That is a terrible idea: sometimes the app can take advantage of a constraint to minimize work done.
In your example, if we just wanted to filter for a particular user, dps would have to print out ALL of the information and then you could pick at it. This doesn't seem bad for ps (because there's a hard limit) but in many other examples the output could be much larger than what is needed. That's why having filtering and output flags in many cases is more efficient in generating everything.
As a side note: To demonstrate a dramatic example, I tried timing two things:
- dumping NASDAQ feed data for an entire day, pretty-printing, and then using fgrep
- having the dumper do the search explicitly (new flags added to program)
Both outputs were sent to /dev/null. The first ran in 35 minutes, the second in less than 1 minute
Streams clamp everything in them to O(n). That's a problem in some cases; for example, your NASDAQ feed dumper probably has some kind of database inside itself that lets it run filters in massively sublinear time, and making it linear would be a significant performance hit.
However, there are an equal number of tasks that are not sublinear. Some of them are also very common and important sysadmin-y things. Iterate through a directory applying some operation to every file. Slurp a file and look for a particular chunk of bits. And so on. For those sysadmins, a little structure in their stream can make their job a lot easier. It'd be like the difference between assembly and C: all of a sudden things have names.

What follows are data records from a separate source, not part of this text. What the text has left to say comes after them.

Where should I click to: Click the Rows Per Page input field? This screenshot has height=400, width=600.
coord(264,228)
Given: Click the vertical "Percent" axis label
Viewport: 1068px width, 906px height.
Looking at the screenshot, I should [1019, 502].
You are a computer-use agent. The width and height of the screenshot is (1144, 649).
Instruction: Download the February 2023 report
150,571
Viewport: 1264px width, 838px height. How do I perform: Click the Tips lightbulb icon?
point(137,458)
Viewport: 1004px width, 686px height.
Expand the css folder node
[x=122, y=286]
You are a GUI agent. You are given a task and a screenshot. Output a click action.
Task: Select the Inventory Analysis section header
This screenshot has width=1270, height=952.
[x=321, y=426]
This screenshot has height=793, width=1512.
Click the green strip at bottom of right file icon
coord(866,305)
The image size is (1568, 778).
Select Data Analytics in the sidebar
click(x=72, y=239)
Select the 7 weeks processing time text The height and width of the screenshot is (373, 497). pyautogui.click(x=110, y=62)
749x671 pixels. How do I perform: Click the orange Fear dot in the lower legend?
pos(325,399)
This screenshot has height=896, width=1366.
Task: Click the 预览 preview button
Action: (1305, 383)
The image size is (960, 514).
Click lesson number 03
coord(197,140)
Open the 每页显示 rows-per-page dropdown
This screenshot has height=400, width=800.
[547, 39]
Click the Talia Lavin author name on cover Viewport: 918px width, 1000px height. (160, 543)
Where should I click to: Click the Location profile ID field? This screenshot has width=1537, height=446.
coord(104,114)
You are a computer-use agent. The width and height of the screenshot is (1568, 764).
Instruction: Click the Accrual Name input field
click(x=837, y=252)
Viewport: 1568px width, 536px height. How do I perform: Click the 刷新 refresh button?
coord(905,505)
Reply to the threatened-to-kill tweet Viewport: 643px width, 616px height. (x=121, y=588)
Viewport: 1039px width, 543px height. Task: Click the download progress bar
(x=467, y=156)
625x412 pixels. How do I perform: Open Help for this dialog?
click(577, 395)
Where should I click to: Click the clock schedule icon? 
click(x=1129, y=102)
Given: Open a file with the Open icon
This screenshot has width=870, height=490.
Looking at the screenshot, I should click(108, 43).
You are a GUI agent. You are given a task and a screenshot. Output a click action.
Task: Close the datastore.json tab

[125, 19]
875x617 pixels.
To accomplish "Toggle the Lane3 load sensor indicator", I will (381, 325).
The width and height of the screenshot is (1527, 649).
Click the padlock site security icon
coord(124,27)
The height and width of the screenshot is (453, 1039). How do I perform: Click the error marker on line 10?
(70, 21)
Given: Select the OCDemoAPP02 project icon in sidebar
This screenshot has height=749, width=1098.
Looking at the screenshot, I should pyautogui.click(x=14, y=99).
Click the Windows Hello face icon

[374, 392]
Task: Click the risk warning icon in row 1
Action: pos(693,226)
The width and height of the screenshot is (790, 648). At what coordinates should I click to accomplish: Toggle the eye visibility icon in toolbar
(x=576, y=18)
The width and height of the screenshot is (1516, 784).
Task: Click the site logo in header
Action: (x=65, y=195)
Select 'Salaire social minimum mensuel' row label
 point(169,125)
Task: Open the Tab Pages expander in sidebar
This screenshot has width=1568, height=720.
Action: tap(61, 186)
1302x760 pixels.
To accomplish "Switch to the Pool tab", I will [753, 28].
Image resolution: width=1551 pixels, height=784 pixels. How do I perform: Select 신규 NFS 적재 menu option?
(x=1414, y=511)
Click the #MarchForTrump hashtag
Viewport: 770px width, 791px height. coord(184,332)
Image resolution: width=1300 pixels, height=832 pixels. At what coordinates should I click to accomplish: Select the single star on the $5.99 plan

Obviously for many cases avoiding output is better than post-output filtering. For these cases the originating process should do the filtering. However, in many practical situations the data sets are small enough to not matter, or the operation wanted will not filter out most data anyway.
Basically, you're arguing that grep is a bad tool (it has the same issues) yet its a very commonly used tool.
That's not true. So in the case of `ps`, there is a known limit to the number of processes, and it is fairly small, so the performance hit is limited.
As another example in this context, if the original data source is gzip'd, it's faster to gunzip and then pipe rather than integrating the gzip logic into the app itself.
I still disagree. I think you are arguing for the inclusion of, at the least, grep, cut, head and tail in cat.
I do not claim that is a bad idea (conceptually, pipes do not require multiple processes, and those tools could be dynamically linked in) but why stop at those tools? Some people would argue that sed and awk also should be in, others would mention perl, etc.
I also do not see why it would be faster to use an external gzip tool through a pipe. If it is, the writer of the 'tool with built-in unzip' could always, in secret, start an external unzip process to do the work.
In your example, if we just wanted to filter for a particular user, dps would have to print out ALL of the information and then you could pick at it. This doesn't seem bad for ps (because there's a hard limit) but in many other examples the output could be much larger than what is needed. That's why having filtering and output flags in many cases is more efficient in generating everything.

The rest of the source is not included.